Frontal assault: Not for the faint of heart!

The entire game is leading up to this point, which could be called the end-game, if it wasn't for the dispatching of Baba Yaga, which comes later. Entering the fortress can be done in two ways, the first being a direct assault. This particular method is the one I chose, only because I usually don't and I wanted to see how difficult it would be. It turns out it's not actually difficult, provided you can easily overcome three brigands and avoid a lot of arrows. The second method involves a secret passageway, which you find out about from a meeting between Brutus and Bruno.

Bruno and Brutus, talking about me

The secret passageway is found by the Antwerp, which is a big blue, bouncing thing. Easily avoided,  you next need to actually find the passage, which is hidden by a rock door. Again, how you open this can depend on your character, but the easiest way is to take the key from Brutus' body after you eavesdrop on his meeting with Bruno. The tunnel is guarded of course, by possibly the hardest monster in the game, Fred the cave troll. There's a pass phrase to get him to leave you alone, but I always think it's worth defeating him. Doing so nets you a bit of cash, and the satisfaction of knowing that there's nothing left to be frightened of!

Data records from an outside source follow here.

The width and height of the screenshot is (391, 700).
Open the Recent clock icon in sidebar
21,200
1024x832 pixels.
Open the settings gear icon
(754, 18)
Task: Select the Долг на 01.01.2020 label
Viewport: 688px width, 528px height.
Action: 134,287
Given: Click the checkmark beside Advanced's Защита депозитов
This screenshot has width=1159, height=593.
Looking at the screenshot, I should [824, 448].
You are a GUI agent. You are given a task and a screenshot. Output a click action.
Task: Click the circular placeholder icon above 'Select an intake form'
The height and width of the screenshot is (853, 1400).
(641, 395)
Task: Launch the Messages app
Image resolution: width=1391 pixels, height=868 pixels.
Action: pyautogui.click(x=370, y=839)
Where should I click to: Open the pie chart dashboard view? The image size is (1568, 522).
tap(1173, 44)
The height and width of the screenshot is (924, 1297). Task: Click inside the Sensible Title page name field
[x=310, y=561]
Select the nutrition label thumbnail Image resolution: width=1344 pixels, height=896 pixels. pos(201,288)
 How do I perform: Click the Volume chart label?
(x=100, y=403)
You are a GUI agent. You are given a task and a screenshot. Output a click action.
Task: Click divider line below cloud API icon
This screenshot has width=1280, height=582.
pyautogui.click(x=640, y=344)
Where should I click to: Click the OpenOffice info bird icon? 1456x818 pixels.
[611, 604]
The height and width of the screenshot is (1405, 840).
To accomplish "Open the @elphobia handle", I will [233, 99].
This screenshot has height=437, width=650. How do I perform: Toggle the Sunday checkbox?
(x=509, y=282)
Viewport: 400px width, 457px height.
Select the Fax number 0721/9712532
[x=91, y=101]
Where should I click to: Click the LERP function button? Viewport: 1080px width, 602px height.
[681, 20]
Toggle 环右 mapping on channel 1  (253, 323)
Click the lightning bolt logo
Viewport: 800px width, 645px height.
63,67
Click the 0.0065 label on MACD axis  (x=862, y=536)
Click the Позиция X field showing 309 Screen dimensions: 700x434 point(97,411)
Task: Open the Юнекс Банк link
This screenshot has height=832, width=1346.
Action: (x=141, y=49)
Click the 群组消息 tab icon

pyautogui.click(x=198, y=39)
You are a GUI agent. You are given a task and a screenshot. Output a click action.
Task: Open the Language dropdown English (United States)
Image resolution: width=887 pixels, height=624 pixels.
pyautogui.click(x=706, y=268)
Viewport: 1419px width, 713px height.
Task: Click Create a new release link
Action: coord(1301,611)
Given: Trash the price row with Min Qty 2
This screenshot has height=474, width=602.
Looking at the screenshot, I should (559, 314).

One Antwerp, just as odd as it looks

Entry to the fortress proper requires getting past a guard of an entirely different calibre, the Minotaur Toro. Your choice here: Attack (Fighter), cast Calm (Magic User) or sneak past (Thief). Sneaking is certainly the hardest of the three, with a very high stealth skill required, as well as good timing. Once you're past Toro, you face the wall to the fortress (They didn't skimp on security!). Climbing this wall is the only way I could get my skill to 100, so I spent a little time here. Obviously I had to defeat Toro to do that, which was worth it anyway because he carries a decent amount of silver with him.

Also prone to a bit of gloating

The fortress itself is all about trial-and-error, and in some respects could be considered the weakest part of the game. There's only really one way to get through, so make sure you save often as you progress, and try not to hang around too long in one place!

The Three Stooges

After your meeting with the three stooges, you come face-to-face with the Brigand Warlock, who turns out to be none other than Yorick, faithful protector of the Baron's daughter, Elsa. He offers you the not-quite helpful advice that you should have a dispel potion, which you should really have by now, otherwise you better have an earlier saved game! His room is another maze, and again trial and error will see you through to the final chamber.

Hope this works!

Finally, you get to meet the Brigand Leader! Who happens to be a young girl, also known as Elsa von Spielburg. But we knew that already, otherwise why would we be here? Throwing the dispel potion over her returns her memory (and also a change of clothing), and we're one step closer to countering the curse! Yorick returns to let you know about the secret way out, and you better grab the mirror before you leave otherwise the game finishes rather abruptly, with a non-standard game over. (It's quite clever really, there are only a few things you need to do to complete the game, but obviously full completion requires you to accomplish the entire counter-curse)

A Magical Transformation

The Dryad, Fairies and the Hermit

Before I go and rescue the Baron's daughter, kick Baba Yaga's arse and save the valley, I'll first need to prepare, and chief amongst those preparations is sorting out a dispel potion! While wandering the valley, you come across a white stag. Following it leads you to a secluded and protected glade, which is inhabited by a Dryad - a sort of tree/nature spirit.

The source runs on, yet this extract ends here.